O presente artigo analisa de que maneira o Projeto de Lei n. 4/2025, que propõe a reforma do Código Civil, impacta os direitos das mulheres no momento do divórcio, sobretudo no que se refere ao trabalho de cuidado e à partilha de bens. A problemática reside no fato de que as regras patrimoniais vigentes estão estruturadas sobre uma igualdade formal entre cônjuges, desconsiderando a sobrecarga feminina no cuidado doméstico e a consequente desigualdade econômica projetada na ruptura conjugal. O objetivo central é verificar se as alterações propostas representam avanços ou retrocessos na efetivação da igualdade de gênero.
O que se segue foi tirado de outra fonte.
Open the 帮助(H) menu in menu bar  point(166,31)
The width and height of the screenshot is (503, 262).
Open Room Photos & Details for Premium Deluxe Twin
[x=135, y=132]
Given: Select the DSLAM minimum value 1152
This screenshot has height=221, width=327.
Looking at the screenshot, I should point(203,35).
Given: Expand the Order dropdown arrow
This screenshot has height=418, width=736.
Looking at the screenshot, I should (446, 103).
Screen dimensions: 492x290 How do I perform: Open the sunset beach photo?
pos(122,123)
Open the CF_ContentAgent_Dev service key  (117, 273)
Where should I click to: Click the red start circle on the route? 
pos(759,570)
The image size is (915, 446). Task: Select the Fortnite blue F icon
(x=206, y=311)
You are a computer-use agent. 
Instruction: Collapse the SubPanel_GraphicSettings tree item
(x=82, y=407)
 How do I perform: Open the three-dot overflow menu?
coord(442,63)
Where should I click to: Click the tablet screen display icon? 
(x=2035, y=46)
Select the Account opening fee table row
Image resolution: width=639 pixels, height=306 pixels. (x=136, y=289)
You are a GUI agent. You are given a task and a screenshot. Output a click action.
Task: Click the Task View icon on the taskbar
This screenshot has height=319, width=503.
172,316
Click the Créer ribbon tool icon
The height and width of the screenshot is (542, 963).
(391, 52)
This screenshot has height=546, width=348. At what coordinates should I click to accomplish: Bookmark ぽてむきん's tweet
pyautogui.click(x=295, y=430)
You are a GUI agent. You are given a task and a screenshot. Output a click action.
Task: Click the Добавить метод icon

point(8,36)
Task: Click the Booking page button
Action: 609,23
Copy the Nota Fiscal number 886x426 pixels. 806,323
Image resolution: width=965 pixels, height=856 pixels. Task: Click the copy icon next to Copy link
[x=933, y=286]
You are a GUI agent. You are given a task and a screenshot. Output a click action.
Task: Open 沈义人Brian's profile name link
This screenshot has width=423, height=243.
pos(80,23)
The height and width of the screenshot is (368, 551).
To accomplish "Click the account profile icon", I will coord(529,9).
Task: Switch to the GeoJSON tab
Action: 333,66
Para tanto, emprega-se o método dedutivo, com pesquisa bibliográfica e análise jurisprudencial, examinando quatro dispositivos do PL que incidem diretamente sobre a situação das mulheres: a permanência no lar conjugal, a compensação econômica pelo cuidado, a partilha da valorização das quotas sociais e a incorporação da pena de sonegados ao divórcio. Conclui-se que o projeto apresenta tendências de avanço ao reconhecer o valor econômico do cuidado e buscar coibir fraudes patrimoniais, embora algumas propostas careçam de critérios objetivos e possam gerar insegurança jurídica. Ainda assim, as mudanças analisadas têm potencial para promover maior equidade entre homens e mulheres na dissolução conjugal.
Palavras-chave:
Proposta de Reforma; Partilha de Bens; Divórcio; Perspectiva de Gênero.